***** Extracted information

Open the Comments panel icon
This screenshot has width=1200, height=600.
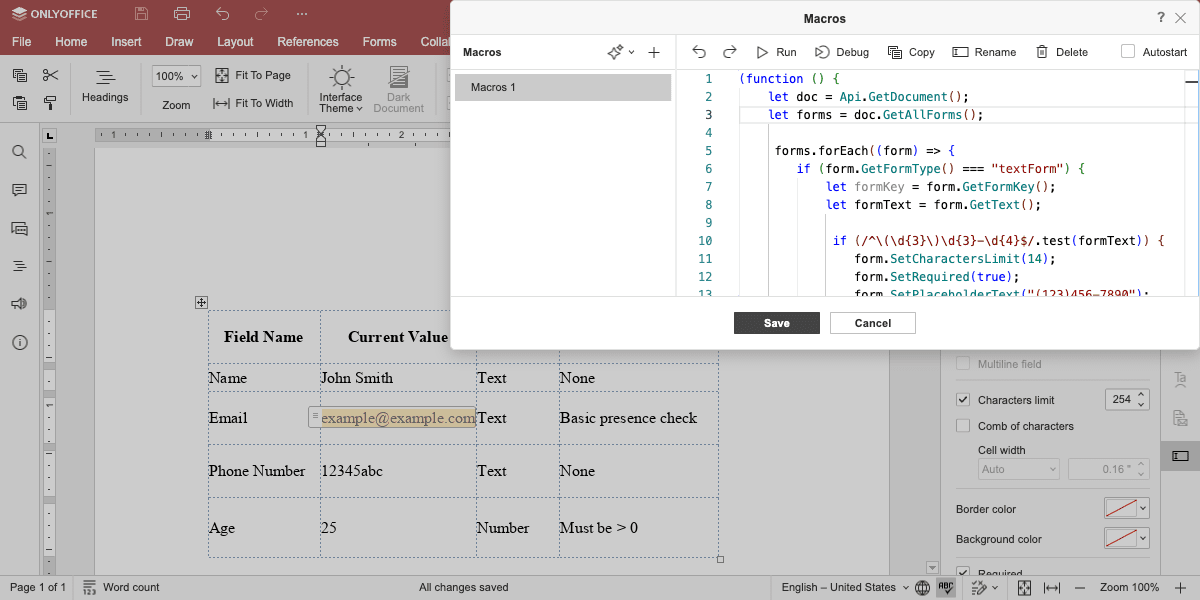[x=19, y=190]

**********
***** Extracted information

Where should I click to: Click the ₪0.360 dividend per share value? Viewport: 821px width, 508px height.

**********
***** Extracted information

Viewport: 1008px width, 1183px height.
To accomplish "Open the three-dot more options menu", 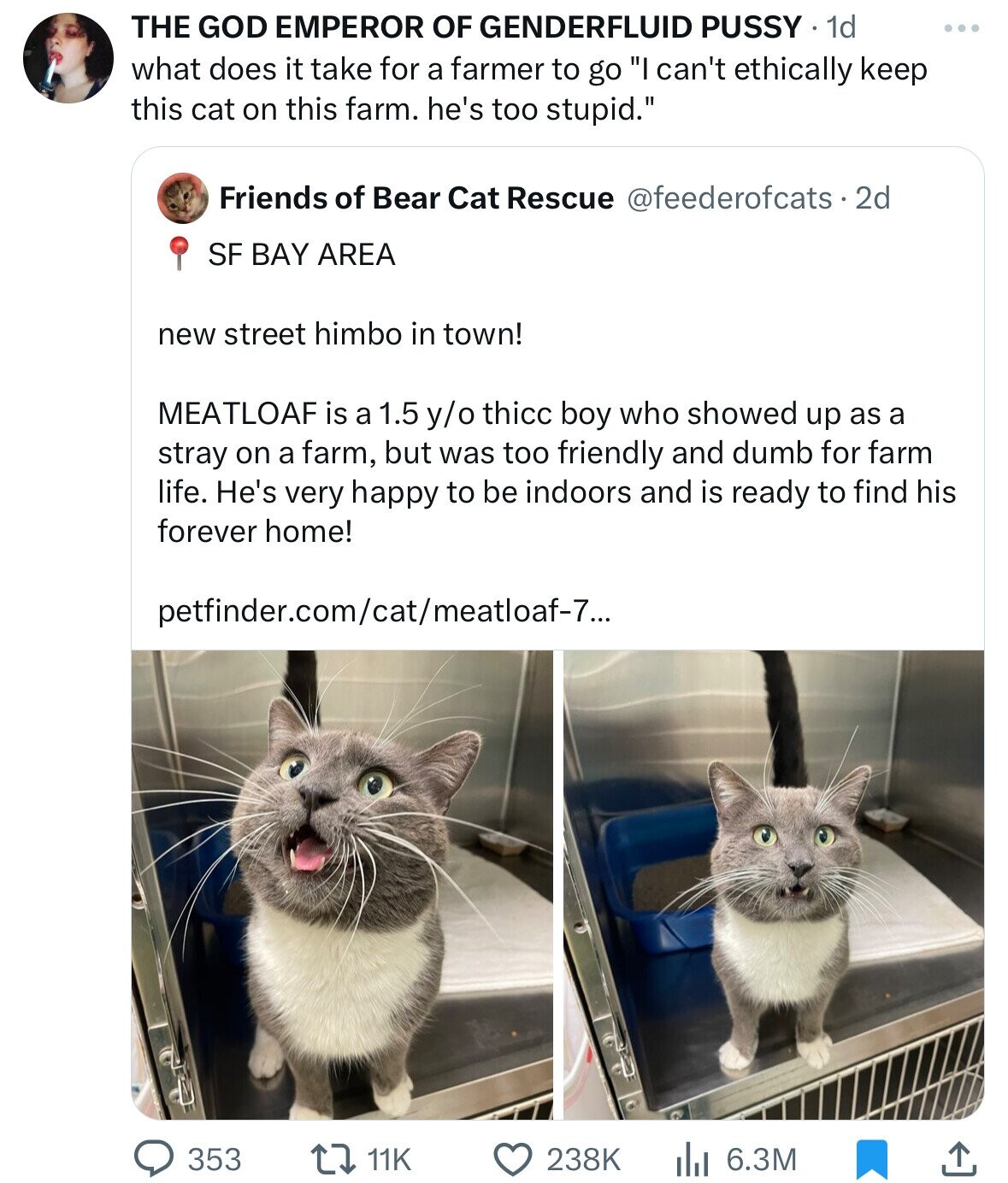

**********

Exercise goal: Quote the entries from the line with "Open the Comments panel icon" to the line with "[x=19, y=190]", both included, leaving the pictures out.

Task output:
Open the Comments panel icon
This screenshot has width=1200, height=600.
[x=19, y=190]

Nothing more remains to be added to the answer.